● **Task requirements**
Count the lines of the records below that contain the string "This". Give only the number.

Start of Records for processing

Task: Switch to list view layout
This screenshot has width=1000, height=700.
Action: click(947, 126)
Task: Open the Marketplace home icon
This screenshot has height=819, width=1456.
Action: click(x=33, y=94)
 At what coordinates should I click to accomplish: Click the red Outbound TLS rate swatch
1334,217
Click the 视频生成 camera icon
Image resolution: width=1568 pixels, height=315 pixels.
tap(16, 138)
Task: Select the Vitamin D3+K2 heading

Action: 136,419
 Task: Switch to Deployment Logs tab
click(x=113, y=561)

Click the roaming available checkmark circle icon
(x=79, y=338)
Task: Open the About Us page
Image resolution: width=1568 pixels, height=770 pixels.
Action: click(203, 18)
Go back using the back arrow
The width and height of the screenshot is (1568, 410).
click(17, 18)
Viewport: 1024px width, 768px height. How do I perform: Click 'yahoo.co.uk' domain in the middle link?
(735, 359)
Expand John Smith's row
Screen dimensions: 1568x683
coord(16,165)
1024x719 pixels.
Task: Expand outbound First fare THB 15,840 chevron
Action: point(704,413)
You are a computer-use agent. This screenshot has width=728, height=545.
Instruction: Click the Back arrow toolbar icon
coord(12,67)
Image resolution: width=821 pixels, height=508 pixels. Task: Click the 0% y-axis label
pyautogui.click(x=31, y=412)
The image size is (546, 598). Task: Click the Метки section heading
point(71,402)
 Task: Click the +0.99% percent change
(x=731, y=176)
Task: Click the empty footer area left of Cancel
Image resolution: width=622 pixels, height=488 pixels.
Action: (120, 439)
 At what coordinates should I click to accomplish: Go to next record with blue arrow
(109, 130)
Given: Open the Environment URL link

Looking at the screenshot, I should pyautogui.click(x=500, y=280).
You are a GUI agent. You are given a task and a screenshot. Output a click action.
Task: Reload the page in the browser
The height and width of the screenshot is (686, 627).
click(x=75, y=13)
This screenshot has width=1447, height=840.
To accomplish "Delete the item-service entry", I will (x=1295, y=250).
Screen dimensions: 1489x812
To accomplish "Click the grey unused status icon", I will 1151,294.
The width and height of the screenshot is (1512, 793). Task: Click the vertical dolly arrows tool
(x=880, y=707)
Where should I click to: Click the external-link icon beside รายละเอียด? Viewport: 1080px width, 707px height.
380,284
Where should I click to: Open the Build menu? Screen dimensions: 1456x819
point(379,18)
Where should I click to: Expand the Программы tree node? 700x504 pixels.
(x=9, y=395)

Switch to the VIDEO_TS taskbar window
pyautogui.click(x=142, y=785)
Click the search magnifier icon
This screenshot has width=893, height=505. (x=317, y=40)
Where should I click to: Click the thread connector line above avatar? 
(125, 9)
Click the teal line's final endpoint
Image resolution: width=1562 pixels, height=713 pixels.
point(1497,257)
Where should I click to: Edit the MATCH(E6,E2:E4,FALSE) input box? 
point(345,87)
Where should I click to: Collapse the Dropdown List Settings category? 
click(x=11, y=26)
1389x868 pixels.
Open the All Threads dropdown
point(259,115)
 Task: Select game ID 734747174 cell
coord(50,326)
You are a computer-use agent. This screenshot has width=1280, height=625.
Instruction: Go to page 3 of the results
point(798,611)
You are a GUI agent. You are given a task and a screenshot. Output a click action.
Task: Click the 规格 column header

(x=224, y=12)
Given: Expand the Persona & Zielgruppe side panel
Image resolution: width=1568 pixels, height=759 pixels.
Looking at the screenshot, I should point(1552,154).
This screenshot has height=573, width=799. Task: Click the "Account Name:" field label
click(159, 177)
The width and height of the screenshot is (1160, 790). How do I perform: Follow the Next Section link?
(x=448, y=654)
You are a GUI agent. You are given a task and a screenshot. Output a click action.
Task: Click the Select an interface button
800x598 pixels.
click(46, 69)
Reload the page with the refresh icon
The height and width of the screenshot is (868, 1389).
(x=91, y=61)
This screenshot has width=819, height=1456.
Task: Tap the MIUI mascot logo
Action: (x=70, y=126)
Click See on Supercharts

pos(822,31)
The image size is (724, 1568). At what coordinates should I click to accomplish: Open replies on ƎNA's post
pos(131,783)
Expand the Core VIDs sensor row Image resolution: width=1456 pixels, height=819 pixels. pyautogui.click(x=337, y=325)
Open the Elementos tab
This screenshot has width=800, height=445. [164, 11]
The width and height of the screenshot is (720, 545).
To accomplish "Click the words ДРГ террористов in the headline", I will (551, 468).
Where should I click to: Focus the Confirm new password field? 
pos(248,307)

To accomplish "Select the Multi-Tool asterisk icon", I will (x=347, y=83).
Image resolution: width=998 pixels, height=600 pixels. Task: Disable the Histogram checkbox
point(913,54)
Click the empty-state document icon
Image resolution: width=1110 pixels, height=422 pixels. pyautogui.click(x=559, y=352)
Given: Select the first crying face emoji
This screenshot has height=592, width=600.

End of Records for processing

● **Task result**
10